Please resume the forum thread on finding a replacement 1/32 Fw 190D-9 canopy, starting with the reply JKim posts next.

> **Page excerpt**
● ● ● ●

# Looking for Replacement Canopy - 1/32 Fw190D-9



## JKim (Apr 30, 2018)

Hey guys... anyone have a spare canopy for the Hasegawa 1/32 Fw 190D-9 kit? Specifically, the late blown canopy (Part N-1)? Mine is cracked and Hasegawa currently does not have a US Distributor so the Hobbico route came up empty. Willing to trade for the early flat canopy, which I have and is not cracked.


----------



## Crimea_River (Apr 30, 2018)

Sorry, wrong scale for me. Got a few in 1/48 though.


----------



## JKim (Apr 30, 2018)

Thank you for checking, Andy!


----------



## Crimea_River (Apr 30, 2018)

Maybe get a vac-form one from Squadron?


----------



## JKim (Apr 30, 2018)

● ● ● ●

> **Data listing**
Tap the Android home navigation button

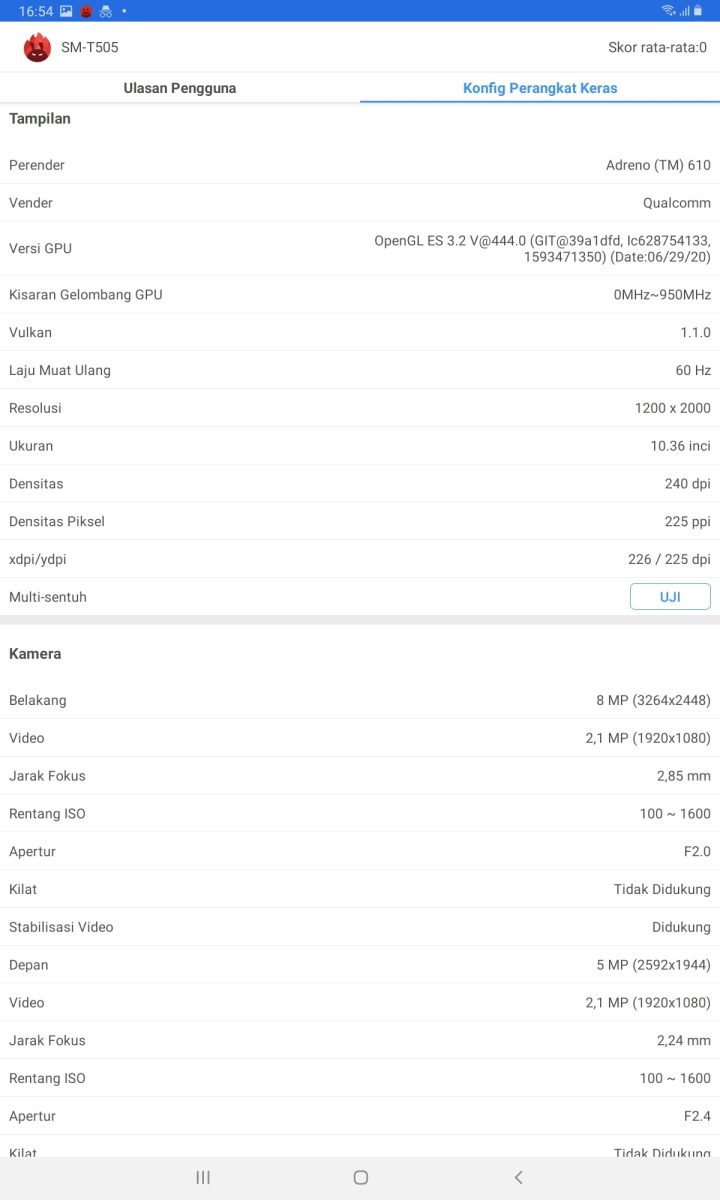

● ● ● ●

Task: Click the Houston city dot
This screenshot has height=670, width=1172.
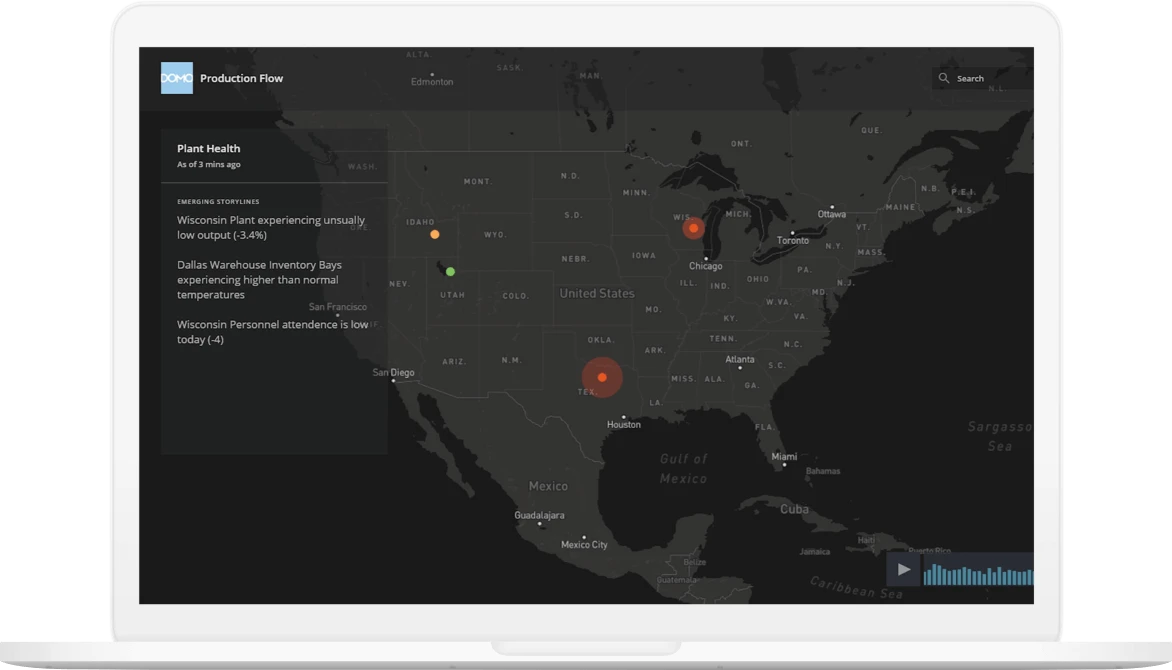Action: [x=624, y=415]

● ● ● ●

> **Result**
I didn't think Squadron or Falcon made 1/32 canopies. I think I've got a couple of leads over at LSP.


----------



## Crimea_River (Apr 30, 2018)

Squadron does but apparently not for the 190.


----------



## JKim (May 1, 2018)

Found one! An LSP member is sending me a replacement!


----------



## Airframes (May 2, 2018)

Great stuff - glad you got it sorted.


----------



## Lucky13 (May 5, 2018)

Cool....was just about to check myself!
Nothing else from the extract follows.